Page extract:
___

In Hindu temple architecture, tala (Sanskrit: तल, lit. ‘level, tier or storey’) is a horizontal division or tier of the superstructure (tower) in a Hindu temple. It is an important compositional temple element, especially prominent in Dravidian architecture, and also appears in the shikhara of Nagara-style temples and the gopuram gateway towers.

Each tala typically consists of a wall zone with pilasters and decorative elements (often miniature sculptures), decreasing in size upward to create a stepped or pyramidal profile.

==Dravidian vimanas==
Vimanas above the sanctum are typically shaped as a four-sided pyramid, consisting of progressively smaller talas. Dravidian vimanas can be classified as one-story (called ekatala), two-story (dvi-tala), three-story (tri-tala), and so on. Usually, vimanas have up to seven stories. However, the tallest gopurams and vimanas, such as that of the Ranganathaswamy Temple in Srirangam, may have up to 13 talas.

Importantly, the kuta at the top of a vimana does not count as a separate tala. As a major horizontal division of a temple, in the middle each tala has a wall zone with slender pilasters. The side parts are usually heavily decorated with statues, which may add up to hundreds. Many temples claim that each one of such statues is unique.

___

Assigned task A: From the tala passage, set down everything from "In Hindu temple" down to "or pyramidal profile." word for word.
Assigned task B:
Answer these from the tala passage:
(i) What is the literal meaning of the Sanskrit word tala?
(ii) What is a two-story Dravidian vimana called?
(iii) Up to how many talas may the tallest gopurams and vimanas have?

Exercise data:
___

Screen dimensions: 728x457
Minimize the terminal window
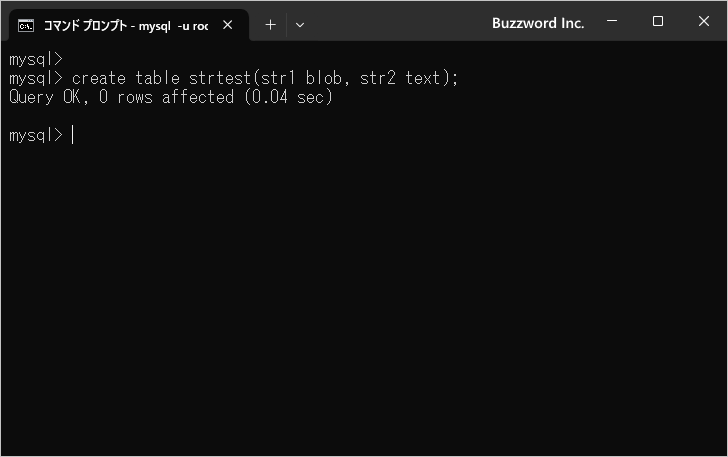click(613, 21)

___

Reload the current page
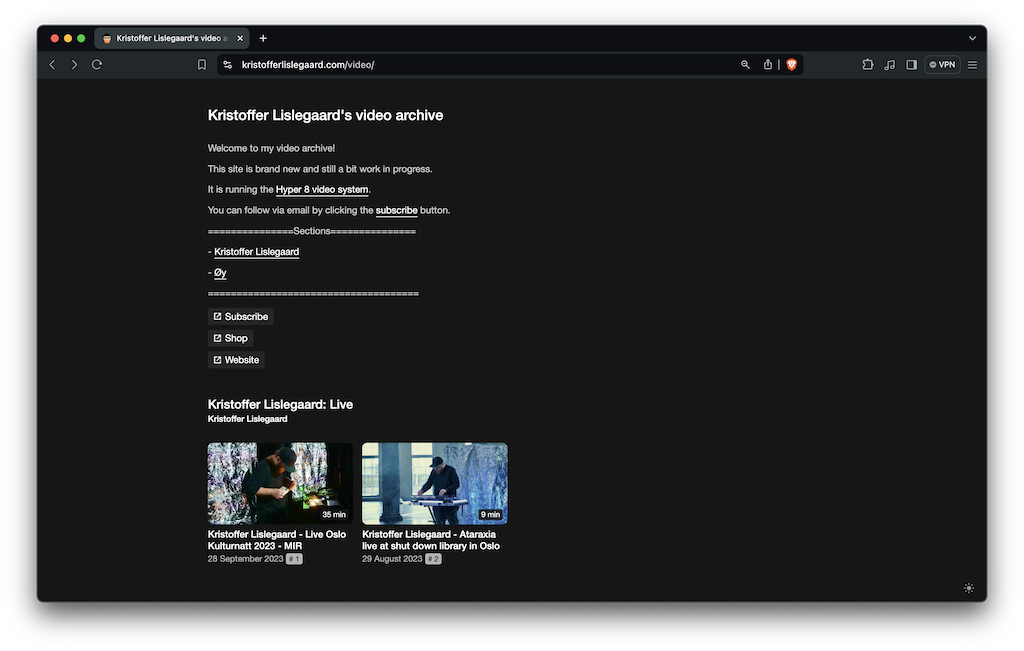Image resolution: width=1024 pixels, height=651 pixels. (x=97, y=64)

___

Task solution A:
In Hindu temple architecture, tala (Sanskrit: तल, lit. ‘level, tier or storey’) is a horizontal division or tier of the superstructure (tower) in a Hindu temple. It is an important compositional temple element, especially prominent in Dravidian architecture, and also appears in the shikhara of Nagara-style temples and the gopuram gateway towers.

Each tala typically consists of a wall zone with pilasters and decorative elements (often miniature sculptures), decreasing in size upward to create a stepped or pyramidal profile.

Task solution B:
(i) Level, tier or storey.
(ii) Dvi-tala.
(iii) Up to 13.